Ever wanted to discover the enigmatic milky way or step inside a champagne bottle being shrunk to the size of a champagne bubble? Nicolas Feuillatte has brought all that and more to their customers in the world’s first virtual reality-enhanced Champagne tasting.
As per usual, the experience was first tested on press and industry. With Virtual Reality goggles on, invited guests tasted Nicolas Feuillatte non-vintage Brut Réserve, non-vintage Brut Rosé, the 2008 Blanc de Blancs, and the 2006 Palmes d’Or. Immersed into the Nicolas Feuillatte virtual world, we were ‘shrunk’ to the size of a bubble, explored fairy castle towers and paradise-like gardens – the setting changed with every new champagne being tasted. The visuals were exciting and gave a better flavour of what Feuillatte have in mind when crafting champagne.
The imagery was indeed compelling but some guests admittedly couldn’t brush off the feeling that they were playing a booze-fueled computer game without any particular rules. The goggles were bulky and heavy, pressing on the nose and obstructing the olfactory experience of otherwise exceptional champagne. Another inconvenience caused by the oversized goggles – sipping from the champagne flute required tilting the head all the way back and didn’t feel natural.
The real tasting and best part continued one floor down – without goggles – where in addition we were presented with the 2008 Brut Millesime, the traditional blend of Pinot Noir Pinot Meunier and Chardonnay, and the 2006 Grand Cru Blanc de Blancs. In the champagne bar, all previously tasted champagnes tasted so much better. A second and third tasting confirmed the excellence of the 2006 Palmes d’Or that indeed deserves a golden palm leaf for its great taste.
Introducing very vivid imagery during the champagne tasting, or any other tasting for that matter, will inevitably distract consumers from the gustatory (taste) and olfactory (smell) senses and should be carefully planned and executed. The representative of Nicolas Feuillatte later also confirmed this was the first virtual reality tasting in the world: “We wanted to try something different.”

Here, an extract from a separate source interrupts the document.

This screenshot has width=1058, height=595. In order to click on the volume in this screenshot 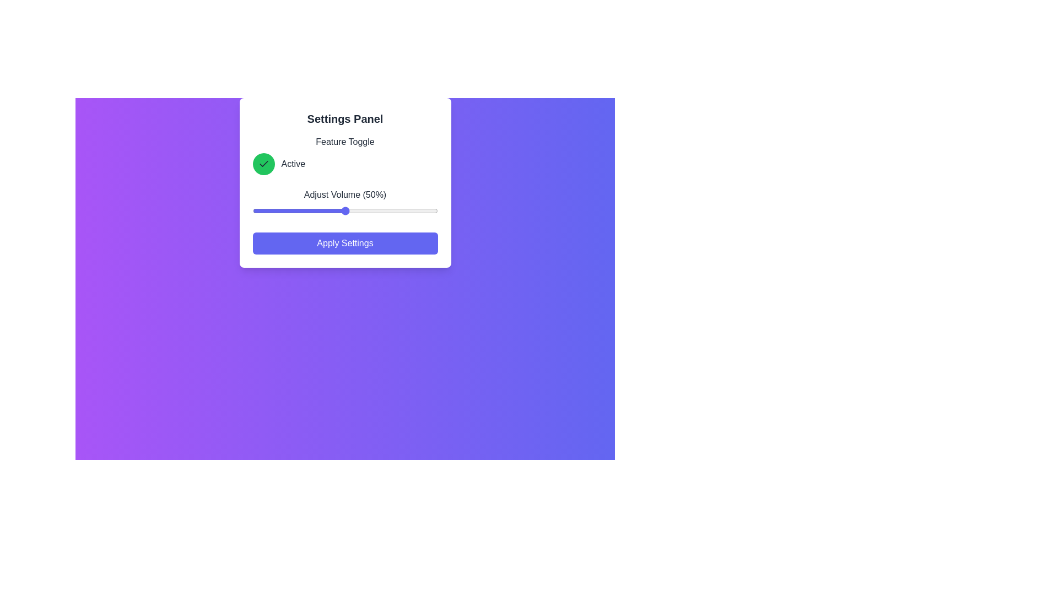, I will do `click(390, 210)`.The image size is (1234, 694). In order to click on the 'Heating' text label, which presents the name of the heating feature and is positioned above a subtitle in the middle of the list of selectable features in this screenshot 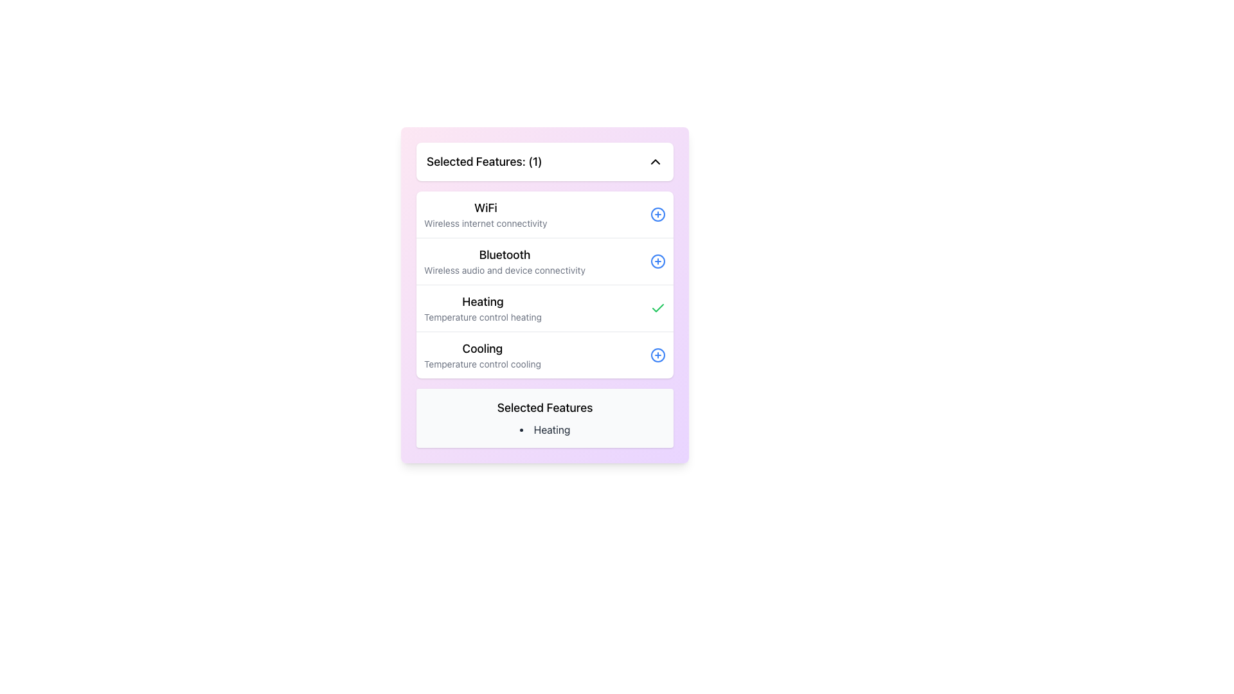, I will do `click(482, 302)`.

While I truly believe that there is a place for virtual reality in presentations, the VR enhanced champagne tasting would not be my first choice. Instead, some visitors voiced the opinion that they would prefer to see the vineyard and the journey of the champagne they were about to drink. This would allow customers to feel more engaged and invested in the brand and the ethos.
Nicolas Feuillatte Champagne was founded in 1976 in the heart of the Côte des Blancs and is the youngest of the large Champagne houses. It is also the biggest growers’ brand, with about 4,500 contributors. Grower Champagnes are wines produced by the same estate that owns the vineyards from which the grapes come. Some of the big houses buy grapes from other parts of the region.
According to French law, brut champagne must spend a minimum of 15 months in the cellar, with at least three years for vintage champagne. Nicolas Feuillatte has extended the cellaring process to obtain extra finesse. Their brut champagnes spend three years in the cellar, and vintage champagnes age for at least four years. Ikon London Magazine was told on the day the Palmes d’Or collection is sometimes aged for eight to 10 years.
Now, Nicolas Feuillatte is the best-selling champagne brand in France and third overall in the world. And while some luxury fashion brands had very good feedback from VR presentations of catwalks and new collections, champagne is a different kind of luxury product. It is respected for the laborious production process and fine taste. Consumers pay a premium for champagne, happy to invest in the history of the brand and its ethos. For champagne lovers, the experience of virtually visiting the place of origin would be the biggest and most meaningful experience, especially in lands far removed from Europe.